--- Start of SOURCE TEXT ---

To get started, check Prerequisites for using SageMaker HyperPod, set up AWS Identity and Access Management for SageMaker HyperPod, and choose one of the following orchestrator options supported by SageMaker HyperPod.

Slurm support in SageMaker HyperPod

SageMaker HyperPod provides support for running machine learning workloads on resilient clusters by integrating with Slurm, an open-source workload manager. Slurm support in SageMaker HyperPod enables seamless cluster orchestration through Slurm cluster configuration, allowing you to set up head, login, and worker nodes on the SageMaker HyperPod clusters This integration also facilitates Slurm-based job scheduling for running ML workloads on the cluster, as well as direct access to cluster nodes for job scheduling. With HyperPod's lifecycle configuration support, you can customize the computing environment of the clusters to meet your specific requirements. Additionally, by leveraging the Amazon SageMaker distributed training libraries, you can optimize the clusters' performance on AWS computing and network resources. To learn more, see Orchestrating SageMaker HyperPod clusters with Slurm.

Amazon EKS support in SageMaker HyperPod

SageMaker HyperPod also integrates with Amazon EKS to enable large-scale training of foundation models on long-running and resilient compute clusters. This allows cluster admin users to provision HyperPod clusters and attach them to an EKS control plane, enabling dynamic capacity management, direct access to cluster instances, and resiliency capabilities. For data scientists, Amazon EKS support in HyperPod allows running containerized workloads for training foundation models, inference on the EKS cluster, and leveraging the job auto-resume capability for Kubeflow PyTorch training. The architecture involves a 1-to-1 mapping between an EKS cluster (control plane) and a HyperPod cluster (worker nodes) within a VPC, providing a tightly integrated solution for running large-scale ML workloads. To learn more, see Orchestrating SageMaker HyperPod clusters with Amazon EKS.

AWS Regions supported by SageMaker HyperPod

SageMaker HyperPod is available in the following AWS Regions.

  • us-east-1

  • us-east-2

  • us-west-2

  • eu-central-1

  • eu-west-1

  • eu-north-1

  • ap-southeast-1

  • ap-southeast-2

  • ap-northeast-1

--- End of SOURCE TEXT ---
--- Start of RAW DATA ---

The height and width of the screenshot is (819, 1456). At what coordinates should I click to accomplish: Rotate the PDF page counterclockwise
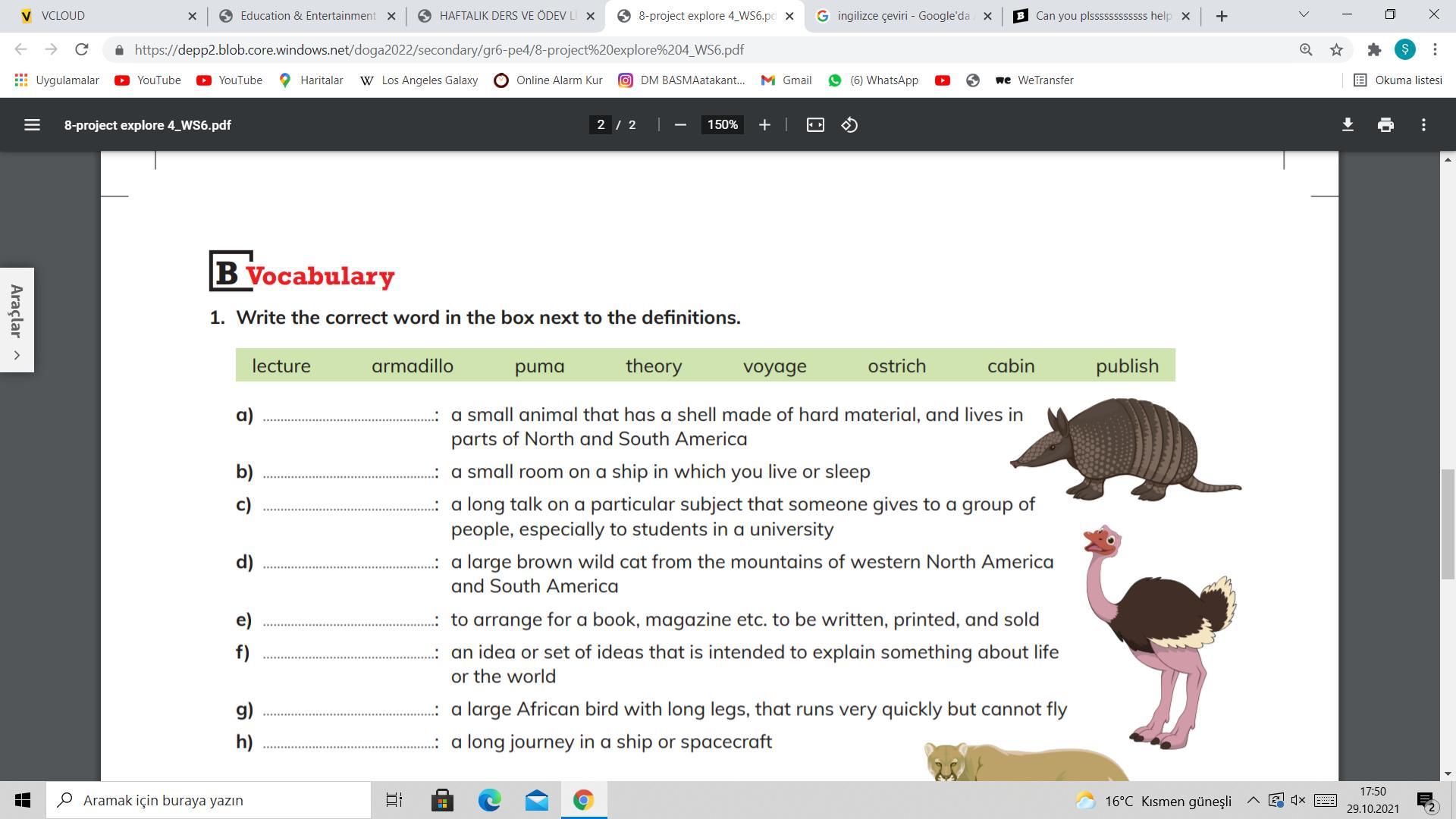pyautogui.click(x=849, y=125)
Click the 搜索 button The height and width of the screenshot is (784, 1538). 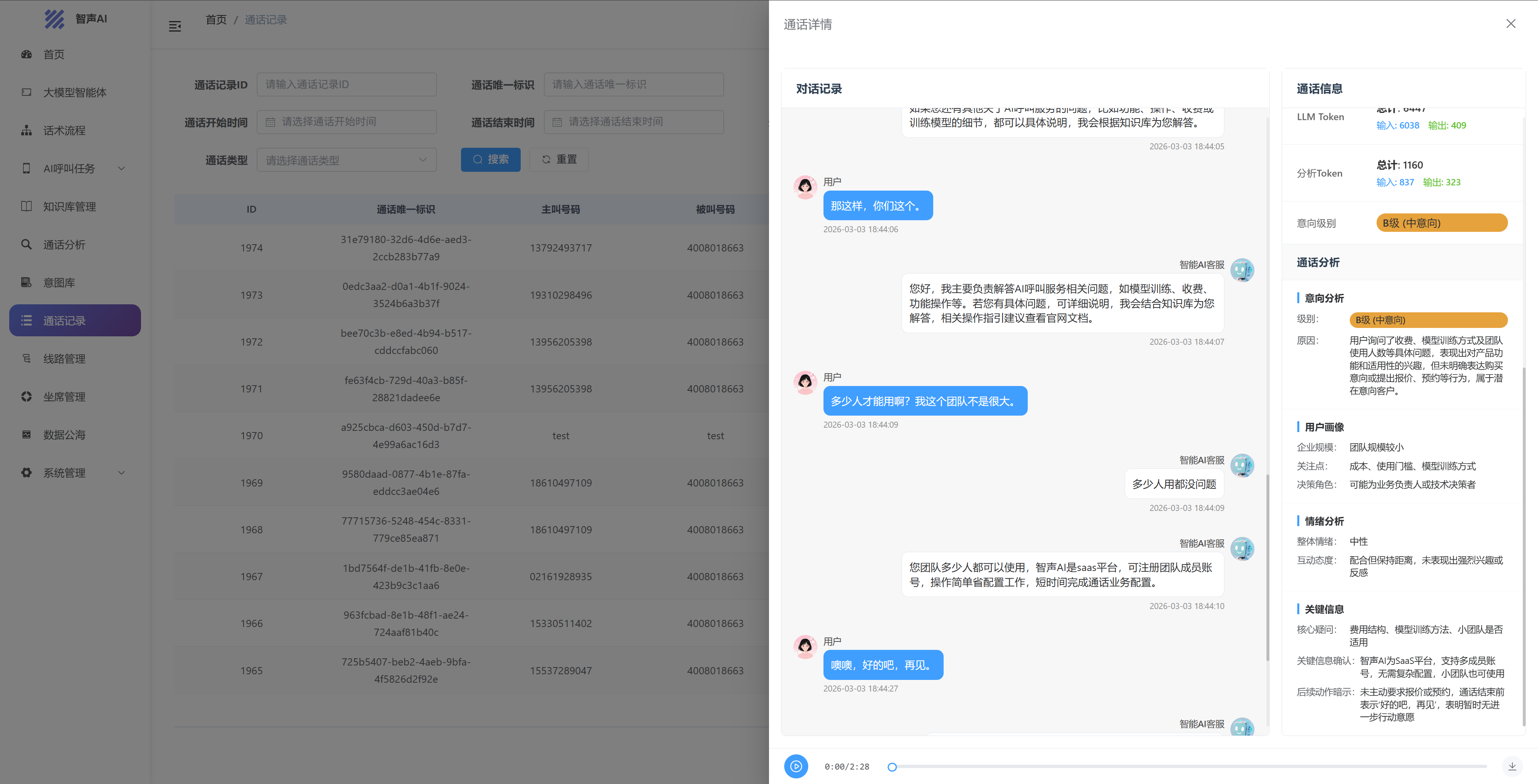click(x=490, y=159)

--- End of RAW DATA ---

WHAT YOU NEED TO DO
A. Rewrite the paragraph of the source text that begins "SageMaker HyperPod also integrates with Amazon EKS" as a bulleted list that keeps its main facts.
B. Translate this sentence from the source text into Spanish: "With HyperPod's lifecycle configuration support, you can customize the computing environment of the clusters to meet your specific requirements."
Work only from the source text, not the data.

RESULTS OF THE TASKS
A.
- SageMaker HyperPod integrates with Amazon EKS to enable large-scale training of foundation models on long-running, resilient compute clusters.
- Cluster admin users can provision HyperPod clusters and attach them to an EKS control plane. This gives them dynamic capacity management, direct access to cluster instances, and resiliency capabilities.
- Data scientists can run containerized workloads for training foundation models and for inference on the EKS cluster. They can also use the job auto-resume capability for Kubeflow PyTorch training.
- The architecture maps one EKS cluster (control plane) to one HyperPod cluster (worker nodes) within a VPC.
- More information is in "Orchestrating SageMaker HyperPod clusters with Amazon EKS."

B. Con la compatibilidad de HyperPod con la configuración del ciclo de vida, puede personalizar el entorno informático de los clústeres para satisfacer sus requisitos específicos.